This is not a proof, but it is not hard to show the influence of the sample size in practice. I would like to use a simple example from Wilcox (2009) with minor changes:
Imagine that for a general measure of anxiety, a researcher claims
that the population of college students has a mean of at least 50. As
a check on this claim, suppose that ten college students are randomly
sampled with the goal of testing $H_0: \mu \geq 50$ with $\alpha = .05$. (Wilcox, 2009: 143)

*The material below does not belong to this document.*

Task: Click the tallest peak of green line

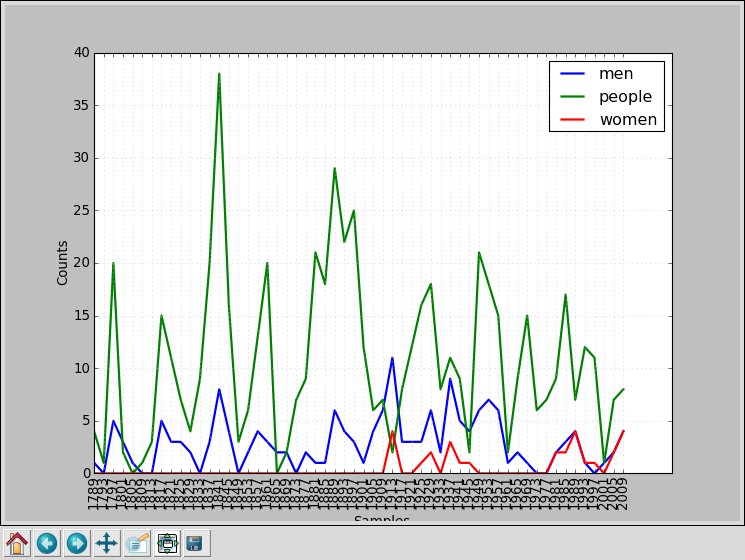Action: (x=219, y=75)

We can use t-test for this analysis:
$$T = \frac{\bar X - \mu_o}{s/\sqrt{n}}$$
Assuming that sample mean ($\bar X$) is 45 and sample standard deviation ($s$) is 11,
$$T = \frac{45-50}{11/\sqrt{10}}=-1.44.$$
If you look at a table containing critical values of Student's $t$ distribution with $ν$ degrees of freedom, you will see that the for $v = 10 -1$, $P(T \leq - 1.83)= .05$. So with $T=-1.44$, we fail to reject the null hypothesis. Now, let's assume we have same sample mean and standard deviation, but 100 observations instead:
$$T = \frac{45-50}{11/\sqrt{100}}= -4.55$$
For $v = 100 - 1$, $P(T \leq -1.66) = .05$ , we can reject the null hypothesis. Keeping everything else constant, increasing the sample size will decrease the denominator and you will more likely to have values in the critical (rejection) region of the sampling distribution. Note that $s/\sqrt{n}$ is an estimate of the standard error of the mean. So, you can see how a similar interpretation applies to, for example, the hypothesis tests on the regression coefficients obtained in linear regression, where $T = \frac{\hat\beta_j-\beta_j^{(0)}}{se(\hat\beta_j)}$.
Wilcox, R.R., 2009. Basic Statistics: Understanding Conventional Methods and Modern Insights. Oxford University Press, Oxford.